In questo ultimo giorno di proiezioni tornerà sullo schermo Roman Polanski col francese Venus In Fur; lui ovviamente assente dal tappeto rosso mentre sfilerà il super-cast dell'ultima pellicola in gara, Only Lovers Left Alive – Mia Wasikowska, Tom Hiddleston, Tilda Swinton, John Hurt, Anton Yelchin – prima pellicola fantasy-vampiresca di Jim Jarmusch.
E se il nostro Sorrentino ha diviso, come sempre, il pubblico e la critica, l'italiano a sorpresa che fa il colpaccio è il film Salvo, vincitore di entrambi i premi della Settimana della Critica (il Gran Premio della Giuria e il Premio Rivelazione): cinque anni per raccogliere i fondi necessari per le riprese (un milione di euro), distribuzione francese già confermata e un nome noto dietro la direzione della fotografia (Daniele Ciprì), Salvo è l'esordio di Piazza & Grassadonia a partire da un corto con lo stesso tema di qualche anno fa.

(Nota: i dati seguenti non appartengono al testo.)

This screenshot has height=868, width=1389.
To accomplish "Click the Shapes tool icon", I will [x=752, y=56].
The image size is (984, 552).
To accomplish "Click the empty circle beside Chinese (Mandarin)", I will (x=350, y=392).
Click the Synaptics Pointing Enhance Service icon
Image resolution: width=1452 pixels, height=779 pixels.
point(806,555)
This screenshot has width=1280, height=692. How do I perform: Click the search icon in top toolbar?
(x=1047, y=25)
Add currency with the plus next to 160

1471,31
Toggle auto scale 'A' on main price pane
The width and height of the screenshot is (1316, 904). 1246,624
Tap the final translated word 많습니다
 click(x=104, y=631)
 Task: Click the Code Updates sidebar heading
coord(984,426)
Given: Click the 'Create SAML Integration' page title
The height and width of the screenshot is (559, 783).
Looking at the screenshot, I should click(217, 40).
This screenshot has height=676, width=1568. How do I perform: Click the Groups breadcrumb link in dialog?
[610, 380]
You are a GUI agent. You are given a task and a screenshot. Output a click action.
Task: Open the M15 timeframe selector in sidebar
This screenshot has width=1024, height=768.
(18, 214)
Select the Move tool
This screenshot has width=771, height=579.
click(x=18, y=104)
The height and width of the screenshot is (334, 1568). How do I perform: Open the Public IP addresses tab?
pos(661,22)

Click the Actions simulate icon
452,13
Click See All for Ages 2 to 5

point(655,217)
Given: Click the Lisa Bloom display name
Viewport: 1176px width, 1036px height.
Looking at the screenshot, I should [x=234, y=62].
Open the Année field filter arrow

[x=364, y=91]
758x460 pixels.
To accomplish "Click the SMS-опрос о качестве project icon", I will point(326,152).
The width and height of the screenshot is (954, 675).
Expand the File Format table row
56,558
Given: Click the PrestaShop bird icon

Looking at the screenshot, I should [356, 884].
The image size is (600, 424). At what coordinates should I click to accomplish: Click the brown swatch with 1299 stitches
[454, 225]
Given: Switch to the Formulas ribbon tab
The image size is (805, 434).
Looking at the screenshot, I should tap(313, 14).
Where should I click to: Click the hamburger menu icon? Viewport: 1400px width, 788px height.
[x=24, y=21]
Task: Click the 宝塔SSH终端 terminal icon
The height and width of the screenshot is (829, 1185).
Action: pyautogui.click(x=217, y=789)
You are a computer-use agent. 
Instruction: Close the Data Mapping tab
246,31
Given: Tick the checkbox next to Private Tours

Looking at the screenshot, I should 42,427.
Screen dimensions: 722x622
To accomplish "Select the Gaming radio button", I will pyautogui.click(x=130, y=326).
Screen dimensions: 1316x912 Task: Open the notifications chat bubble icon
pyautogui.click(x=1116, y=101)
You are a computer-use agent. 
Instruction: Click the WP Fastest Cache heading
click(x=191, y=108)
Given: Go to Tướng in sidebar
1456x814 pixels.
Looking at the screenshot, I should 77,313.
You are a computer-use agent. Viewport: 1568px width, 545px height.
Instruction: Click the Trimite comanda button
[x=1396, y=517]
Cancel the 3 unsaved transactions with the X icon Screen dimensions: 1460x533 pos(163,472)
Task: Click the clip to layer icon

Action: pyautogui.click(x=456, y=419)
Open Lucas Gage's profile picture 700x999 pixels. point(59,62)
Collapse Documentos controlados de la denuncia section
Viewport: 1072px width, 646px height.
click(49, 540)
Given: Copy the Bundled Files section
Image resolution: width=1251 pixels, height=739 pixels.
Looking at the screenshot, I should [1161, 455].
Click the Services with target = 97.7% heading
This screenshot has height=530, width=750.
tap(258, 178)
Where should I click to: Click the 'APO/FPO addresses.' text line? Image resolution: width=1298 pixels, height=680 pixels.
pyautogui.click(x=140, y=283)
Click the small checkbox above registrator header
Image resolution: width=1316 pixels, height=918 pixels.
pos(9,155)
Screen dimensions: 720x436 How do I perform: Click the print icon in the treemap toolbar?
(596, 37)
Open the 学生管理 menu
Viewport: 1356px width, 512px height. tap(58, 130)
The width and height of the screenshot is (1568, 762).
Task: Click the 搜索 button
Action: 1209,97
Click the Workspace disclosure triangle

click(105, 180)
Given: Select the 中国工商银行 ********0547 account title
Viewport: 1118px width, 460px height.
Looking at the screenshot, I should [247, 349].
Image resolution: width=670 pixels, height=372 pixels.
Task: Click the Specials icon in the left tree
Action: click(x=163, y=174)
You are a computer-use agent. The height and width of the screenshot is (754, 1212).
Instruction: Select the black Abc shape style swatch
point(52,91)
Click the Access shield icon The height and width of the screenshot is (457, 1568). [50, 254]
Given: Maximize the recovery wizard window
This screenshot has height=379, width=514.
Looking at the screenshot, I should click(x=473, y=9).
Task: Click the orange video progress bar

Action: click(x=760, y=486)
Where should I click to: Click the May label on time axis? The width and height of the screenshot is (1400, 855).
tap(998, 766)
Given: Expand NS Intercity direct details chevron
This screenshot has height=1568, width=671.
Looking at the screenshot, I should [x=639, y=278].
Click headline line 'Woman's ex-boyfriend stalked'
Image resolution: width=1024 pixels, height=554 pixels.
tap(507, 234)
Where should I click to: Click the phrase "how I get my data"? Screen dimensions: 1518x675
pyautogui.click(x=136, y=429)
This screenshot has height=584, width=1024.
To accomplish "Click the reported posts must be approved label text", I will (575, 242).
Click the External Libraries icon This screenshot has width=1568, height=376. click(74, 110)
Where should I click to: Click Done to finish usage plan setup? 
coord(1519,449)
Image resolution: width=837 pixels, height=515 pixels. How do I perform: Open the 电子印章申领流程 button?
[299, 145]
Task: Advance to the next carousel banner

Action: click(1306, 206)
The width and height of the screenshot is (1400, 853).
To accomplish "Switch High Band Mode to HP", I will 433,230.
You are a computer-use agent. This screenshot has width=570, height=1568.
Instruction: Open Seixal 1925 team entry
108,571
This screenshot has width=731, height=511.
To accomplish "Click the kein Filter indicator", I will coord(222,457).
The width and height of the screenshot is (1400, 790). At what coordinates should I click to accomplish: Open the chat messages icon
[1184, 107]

Sullo stesso genere di tensione ha viaggiato All Is Lost due giorni fa: Robert Redford (76 anni non sentiti) e la sua barca in mezzo al mare sono unici figure di questo film totalmente privo di dialoghi – un monologo iniziale, qualche «fuck» nel mezzo – diretto dal celebrato J.C. Chandor di Margin Call che ha messo tutti d'accordo sulla qualità di una regia narrativamente insolita per un film d'azione.